OLTP: Online Transaction Processing
OLAP: Online Analytic Processing
Courtesy: pg 91
A data warehouse is a separate db designed for analysts to run query without affecting OLTP operations. Data is extracted from OLTP databases transformed into analysis-friendly schema, cleaned up, and then loaded into the data warehouse. It contains the read-only copy of the data. It can be optimized for analytic access patterns.
Stars and Snowflakes: Schema for Analytics
Unlike diverse data models available for transaction processing, analytics has much lesser diversity of data models. one of them is star schema.(aka dimensional modeling). Variation of star model is called snowflake schema, but star schemas are preferred for their easy use.
Most OLTP database, data is stored in row-oriented fashion: all the values from one row of a table are stored next to each other. Document db stores entire document as one contiguous sequence of bytes. Such storage design does not fit for all use cases where you don’t necessarily have to load all the rows from disk into memory , parse, and filter out to get to the final answer. This is where the power of column-oriented storage comes into place. The idea is not to store all the values from one row together, but store all the values from each column together. the query needs to read and parse only the columns used in query! This saves lot of time.

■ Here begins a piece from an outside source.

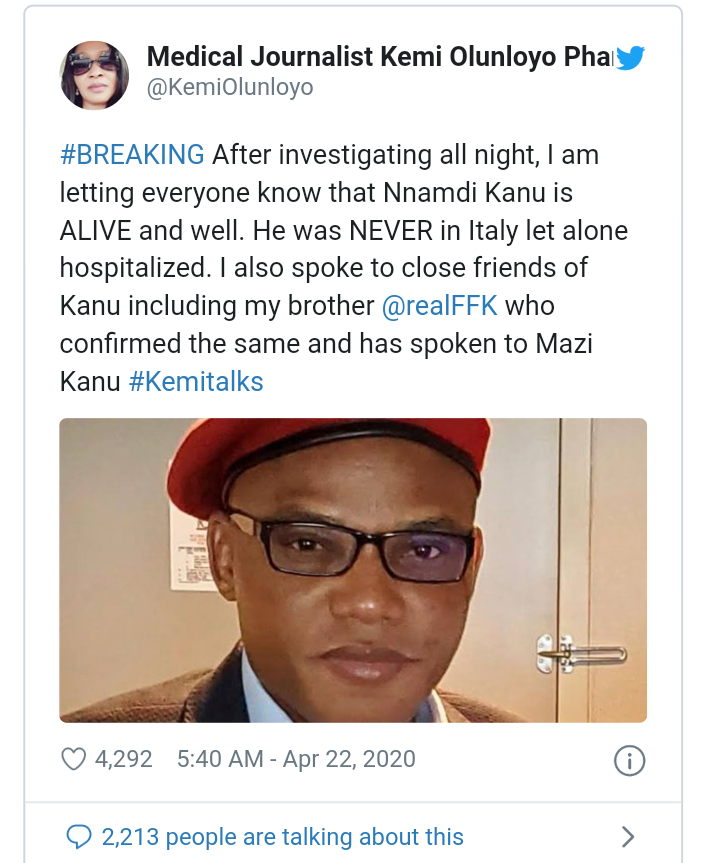This screenshot has height=863, width=720.
Task: Follow the #Kemitalks hashtag link
Action: point(196,381)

Aggregation: Data Cubes and Materialized Views
Every data warehouse is not a column store. In relational data model, materialized view is often defined like a standard(virtual) view: a table-like object whose contents are the results of some query. they are useful for read heavy applications. Special case of materialized view is data cube or OLAP cube. It is a grid of aggregates grouped by different dimensions.
This chapter has armed you with understanding of internals of storage engines, it will put you in a better position to pick the tool best suited for your application.